Their claims. -- The following collection of nonsense claims about magnetotherapy has been compiled from booklets and radio programs. In parenthesis are my comments, perhaps cynical but . . . who could help it?
The Earth's magnetic field has fallen fifty percent in the last centuries and five percent in the last hundred years. This falling has provoked an increase in common diseases. This is called Magnetic Field Deficiency Syndrome. Such effect has increased because of modern life, immersed in a world of iron, steel and concrete. The modern world deprives us of the healthy influence of the natural (of course!) magnetic field necessary to maintain our bioelectric cellular equilibrium.

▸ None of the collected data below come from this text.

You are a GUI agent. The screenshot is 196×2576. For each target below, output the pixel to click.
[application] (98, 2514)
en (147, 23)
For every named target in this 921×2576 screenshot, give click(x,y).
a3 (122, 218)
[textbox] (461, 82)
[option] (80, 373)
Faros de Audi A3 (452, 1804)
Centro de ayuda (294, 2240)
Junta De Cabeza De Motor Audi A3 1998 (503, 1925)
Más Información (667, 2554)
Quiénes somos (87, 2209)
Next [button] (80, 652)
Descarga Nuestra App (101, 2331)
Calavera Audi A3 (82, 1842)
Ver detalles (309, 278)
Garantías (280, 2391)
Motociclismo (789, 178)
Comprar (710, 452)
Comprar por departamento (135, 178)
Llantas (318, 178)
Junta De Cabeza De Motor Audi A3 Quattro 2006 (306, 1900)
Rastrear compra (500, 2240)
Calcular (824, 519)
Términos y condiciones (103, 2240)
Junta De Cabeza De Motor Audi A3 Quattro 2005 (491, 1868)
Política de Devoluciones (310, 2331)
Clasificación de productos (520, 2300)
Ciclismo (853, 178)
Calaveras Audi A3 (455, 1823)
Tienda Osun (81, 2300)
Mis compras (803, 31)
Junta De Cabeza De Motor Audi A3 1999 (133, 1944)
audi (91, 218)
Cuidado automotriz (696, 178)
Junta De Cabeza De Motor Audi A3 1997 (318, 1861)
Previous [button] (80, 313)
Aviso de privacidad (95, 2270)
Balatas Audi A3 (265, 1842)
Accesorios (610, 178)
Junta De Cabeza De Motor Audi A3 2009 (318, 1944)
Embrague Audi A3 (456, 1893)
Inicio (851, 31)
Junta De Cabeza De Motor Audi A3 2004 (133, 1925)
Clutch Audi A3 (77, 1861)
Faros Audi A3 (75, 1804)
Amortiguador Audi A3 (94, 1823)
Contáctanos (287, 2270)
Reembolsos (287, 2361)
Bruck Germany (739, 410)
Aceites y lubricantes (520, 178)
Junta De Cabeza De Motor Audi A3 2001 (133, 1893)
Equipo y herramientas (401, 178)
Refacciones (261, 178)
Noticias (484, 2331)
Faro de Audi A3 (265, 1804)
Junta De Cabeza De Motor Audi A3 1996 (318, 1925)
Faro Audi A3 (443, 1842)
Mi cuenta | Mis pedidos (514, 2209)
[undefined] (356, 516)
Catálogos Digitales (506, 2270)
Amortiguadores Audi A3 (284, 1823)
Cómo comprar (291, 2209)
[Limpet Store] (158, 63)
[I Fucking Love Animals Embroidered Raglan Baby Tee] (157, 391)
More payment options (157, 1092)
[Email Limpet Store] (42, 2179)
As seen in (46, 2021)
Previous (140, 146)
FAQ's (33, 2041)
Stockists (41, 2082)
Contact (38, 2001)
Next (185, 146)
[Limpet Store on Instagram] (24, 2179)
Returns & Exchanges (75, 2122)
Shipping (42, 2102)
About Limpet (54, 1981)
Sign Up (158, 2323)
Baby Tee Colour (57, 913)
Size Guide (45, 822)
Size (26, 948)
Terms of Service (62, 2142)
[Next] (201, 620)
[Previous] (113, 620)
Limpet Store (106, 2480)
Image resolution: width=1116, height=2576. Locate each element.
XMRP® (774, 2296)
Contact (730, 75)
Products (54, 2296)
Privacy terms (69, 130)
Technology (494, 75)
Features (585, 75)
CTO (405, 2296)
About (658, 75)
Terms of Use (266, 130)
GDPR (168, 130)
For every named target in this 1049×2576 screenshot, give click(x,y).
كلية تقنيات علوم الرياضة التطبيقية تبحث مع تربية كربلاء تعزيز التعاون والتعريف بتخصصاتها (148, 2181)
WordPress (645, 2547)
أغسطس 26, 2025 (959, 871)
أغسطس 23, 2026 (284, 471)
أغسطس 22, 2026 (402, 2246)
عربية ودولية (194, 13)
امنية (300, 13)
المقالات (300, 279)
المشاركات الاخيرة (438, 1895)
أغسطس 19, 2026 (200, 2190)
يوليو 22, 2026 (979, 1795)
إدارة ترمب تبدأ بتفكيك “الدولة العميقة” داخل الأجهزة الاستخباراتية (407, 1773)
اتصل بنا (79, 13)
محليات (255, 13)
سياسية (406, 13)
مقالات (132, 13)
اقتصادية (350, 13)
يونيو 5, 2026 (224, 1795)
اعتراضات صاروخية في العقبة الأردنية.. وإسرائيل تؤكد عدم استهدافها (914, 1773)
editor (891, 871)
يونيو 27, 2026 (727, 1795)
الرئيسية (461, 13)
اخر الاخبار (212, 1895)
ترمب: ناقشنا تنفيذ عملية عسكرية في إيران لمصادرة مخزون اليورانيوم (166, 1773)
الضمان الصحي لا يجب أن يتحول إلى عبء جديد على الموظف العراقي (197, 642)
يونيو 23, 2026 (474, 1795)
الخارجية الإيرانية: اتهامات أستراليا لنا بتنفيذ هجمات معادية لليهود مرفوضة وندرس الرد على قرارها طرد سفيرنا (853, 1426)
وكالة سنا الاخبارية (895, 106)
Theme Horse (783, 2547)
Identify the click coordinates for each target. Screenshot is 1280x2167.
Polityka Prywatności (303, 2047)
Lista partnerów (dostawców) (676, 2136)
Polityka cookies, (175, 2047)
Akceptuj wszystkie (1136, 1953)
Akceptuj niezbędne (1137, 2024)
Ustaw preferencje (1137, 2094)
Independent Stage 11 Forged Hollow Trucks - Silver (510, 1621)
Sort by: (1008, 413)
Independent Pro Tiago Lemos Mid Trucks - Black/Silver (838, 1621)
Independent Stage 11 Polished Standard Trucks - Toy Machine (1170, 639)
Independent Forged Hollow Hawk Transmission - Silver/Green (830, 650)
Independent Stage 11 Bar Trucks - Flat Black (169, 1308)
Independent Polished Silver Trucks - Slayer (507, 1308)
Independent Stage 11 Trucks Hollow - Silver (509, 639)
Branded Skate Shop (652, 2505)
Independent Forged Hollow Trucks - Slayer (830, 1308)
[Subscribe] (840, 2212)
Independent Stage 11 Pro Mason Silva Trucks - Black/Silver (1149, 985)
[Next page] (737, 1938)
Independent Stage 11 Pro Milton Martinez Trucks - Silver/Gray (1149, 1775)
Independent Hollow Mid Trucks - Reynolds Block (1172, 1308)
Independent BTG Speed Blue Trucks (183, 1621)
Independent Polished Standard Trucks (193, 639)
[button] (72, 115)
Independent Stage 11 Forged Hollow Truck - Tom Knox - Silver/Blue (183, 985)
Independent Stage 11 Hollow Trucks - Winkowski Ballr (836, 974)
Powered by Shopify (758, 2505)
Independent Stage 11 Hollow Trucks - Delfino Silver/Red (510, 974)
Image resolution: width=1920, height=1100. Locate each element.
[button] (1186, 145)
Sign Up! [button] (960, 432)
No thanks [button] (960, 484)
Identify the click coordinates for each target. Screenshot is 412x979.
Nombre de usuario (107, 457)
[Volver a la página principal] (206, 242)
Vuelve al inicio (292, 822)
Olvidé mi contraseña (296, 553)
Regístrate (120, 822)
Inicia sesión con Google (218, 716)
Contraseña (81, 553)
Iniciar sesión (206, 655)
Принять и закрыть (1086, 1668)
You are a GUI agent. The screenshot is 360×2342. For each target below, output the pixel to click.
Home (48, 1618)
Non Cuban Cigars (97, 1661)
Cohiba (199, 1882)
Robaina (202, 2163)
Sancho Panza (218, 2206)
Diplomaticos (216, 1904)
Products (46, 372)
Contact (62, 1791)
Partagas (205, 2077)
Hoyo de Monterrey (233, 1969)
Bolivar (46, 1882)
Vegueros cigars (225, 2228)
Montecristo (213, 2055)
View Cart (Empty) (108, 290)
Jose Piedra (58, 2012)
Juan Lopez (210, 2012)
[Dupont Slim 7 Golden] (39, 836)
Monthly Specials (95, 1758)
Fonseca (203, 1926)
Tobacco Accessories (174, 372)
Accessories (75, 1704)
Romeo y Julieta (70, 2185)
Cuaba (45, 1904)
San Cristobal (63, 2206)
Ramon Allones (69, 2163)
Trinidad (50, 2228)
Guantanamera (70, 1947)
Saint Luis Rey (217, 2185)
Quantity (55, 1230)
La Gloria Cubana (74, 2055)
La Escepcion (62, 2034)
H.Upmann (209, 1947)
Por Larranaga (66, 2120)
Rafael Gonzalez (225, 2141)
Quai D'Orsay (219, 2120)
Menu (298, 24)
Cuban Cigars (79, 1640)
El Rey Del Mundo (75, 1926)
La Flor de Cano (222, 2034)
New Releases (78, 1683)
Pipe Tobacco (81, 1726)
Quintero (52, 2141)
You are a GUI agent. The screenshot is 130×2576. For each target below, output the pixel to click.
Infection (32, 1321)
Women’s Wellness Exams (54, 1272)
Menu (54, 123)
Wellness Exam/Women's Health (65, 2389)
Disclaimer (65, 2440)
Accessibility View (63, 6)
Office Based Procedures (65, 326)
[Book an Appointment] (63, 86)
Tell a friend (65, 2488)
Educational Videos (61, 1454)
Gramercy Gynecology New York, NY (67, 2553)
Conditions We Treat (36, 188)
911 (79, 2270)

Cells work better in the presence of magnetic fields. Experiments with plants prove it. (Which ones?)
Cells live on magnetic energy, and most of this energy is provided by water. (It is true. I feel better when I eat a juicy magnetic steak)
In big cities the magnetic field doesn't exist or it has been strongly modified. (So you can not use a compass in a city, I suppose)
Spring water is magnetized. But if you bottle it, after five days it loses its power.
Water has a magnetic potential (?) that we can help to recover. (This sounds Aristotelian, doesn't it?)
The natural phase of water is gaseous, but the Earth's magnetic field and its uncommon properties make it liquid. (No comments. The ways of illiteracy are endless).
Magnetic water loses its curative properties in contact with metals. (Who doubts it?)
Illness is caused by losing energetic equilibrium, and magnetotherapy helps to recover it. (I think you had better plug in. Everything works better if it is plugged in)
Eighty percent of common diseases have their origin on Magnetic Field Deficiency Syndrome. (Why are you laughing?)
Magnetotherapy was known by Chinese, Egyptians, and Indians 3,500 years ago. (Neither Egyptians nor Chinese knew this therapeutic use of magnets. Egyptians probably didn't even know the existence of magnets.)
Magnetic water is based on the principle of electromagnetic induction discovered by Faraday. How? In their words, we have a water flow (doubtless it is a current) and a magnet, so . . .
Louis Pasteur studied the effect of magnets on plant growth and on fruit enzymes. (Sure?)
The magnetic field modifies water structure, changing some of its physical properties.
In the body, the magnetic field increases the dilution of oxygen in plasma, transporting more oxygen together with the hemoglobin mechanism. (Give them the Nobel Prize for Medicine!)